Correspondence to Dr. Wenrui Xie at email@example.com.
EBCMED ID: ebcmed.japm.2018.0100 DOI: 10.24015/ebcmed.japm.2018.0100
Aim of review
Sodium channels are large transmembrane proteins with a voltage-gated pore capable of selectively conducting Na+. They are critical determinants of the electrical excitability of sensory neurons and play a key role in pain sensation. Injury and disease affecting peripheral nerves induce neuropathic changes, and increase cellular excitability due to subtype-specific abnormalities in the expression and trafficking of sodium channels. In this review, we present an overview of current research on sodium channel isoform 1.6 (NaV1.6) and the β4 subunit (NaVβ4) in pathological pain conditions.
We first provide a brief description of the sodium channel isoforms and their roles in neuronal excitability and pain. We then focus on recent findings from our lab regarding the expression and changes of NaV1.6 and NaVβ4 in sensory neurons under physiological and pathological conditions, and how they contribute to the development and maintenance of pathological pain.

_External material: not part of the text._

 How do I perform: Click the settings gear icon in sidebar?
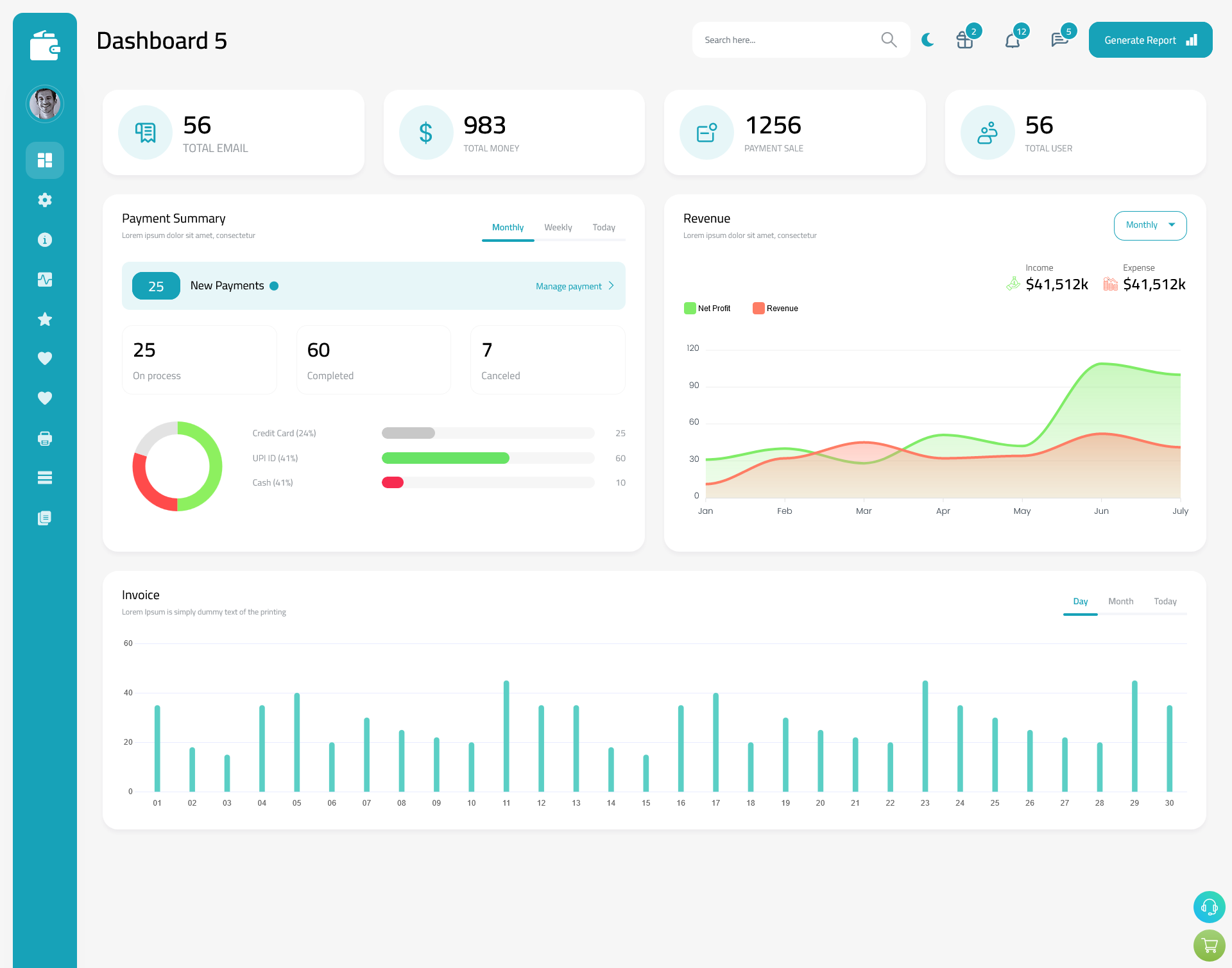pos(44,200)
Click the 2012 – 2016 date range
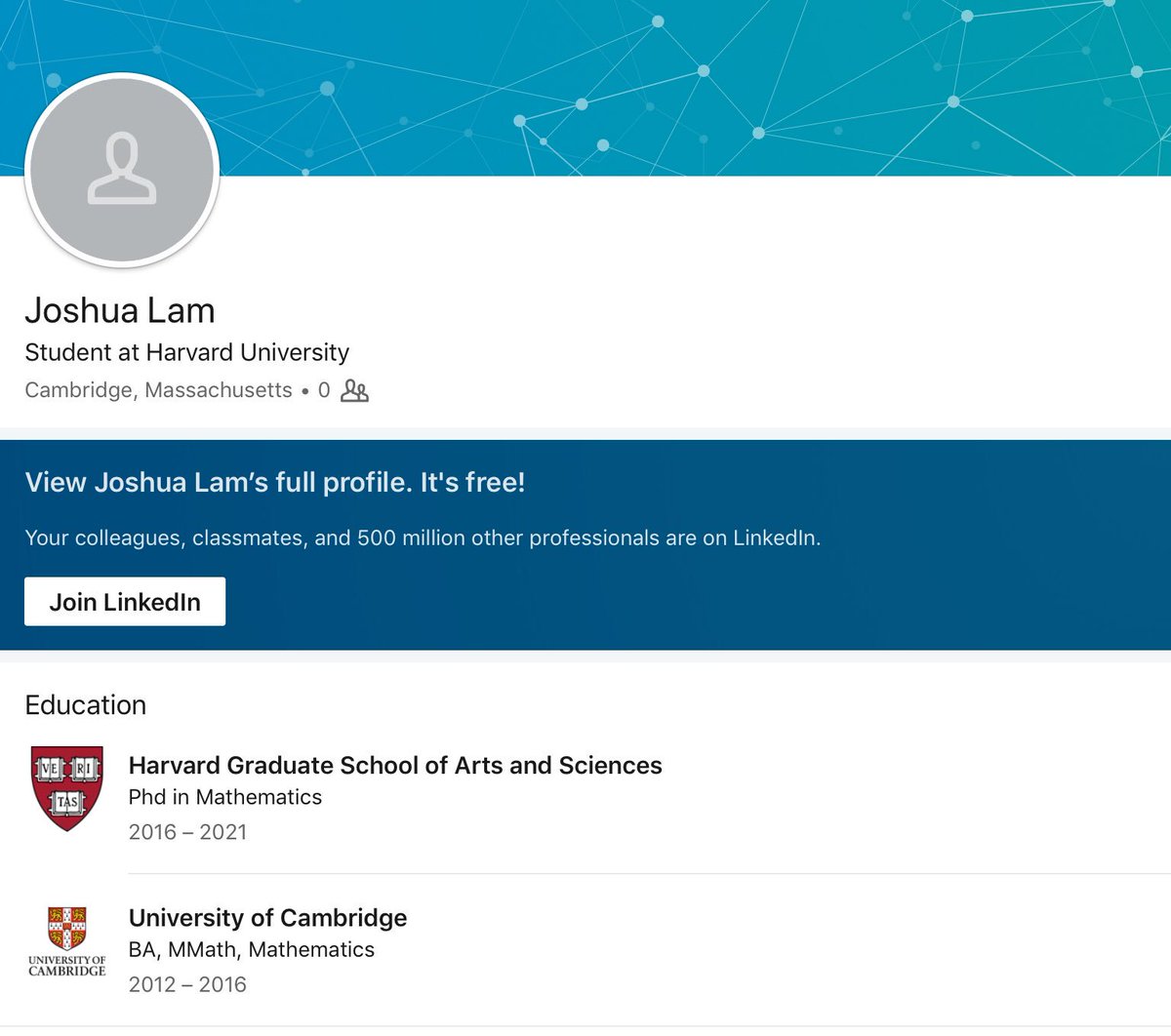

Over the last decade, studies on transgenic mice and human mutations have revealed that many sodium channel isoforms such as NaV1.3, NaV1.7, NaV1.8, and NaV1.9 are involved in different aspects of physiological or pathological pain. Although NaV1.6 in conjunction with the modulatory NaVβ4 subunit has the ability to trigger and maintain high-frequency repetitive firing via mediating persistent and resurgent currents, only very recently has its role in pain disorders been recognized.
The persistent and resurgent currents in sensory neurons are generated predominantly by NaV1.6 in association with NaVβ4. Since spontaneous activity, especially high-frequency repetitive and burst firing in damaged peripheral sensory nerve or neurons, is crucial for the development of neuropathic pain, NaV1.6 and/or NaVβ4 may be new therapeutic targets for managing pathological pain conditions. (Funded by the National Institutes of Health.)
Declaration of Interests
The authors declare no conflicts of interest.
This study was supported in part by grants (NS045594, NS055860, and AR068989) from the National Institutes of Health.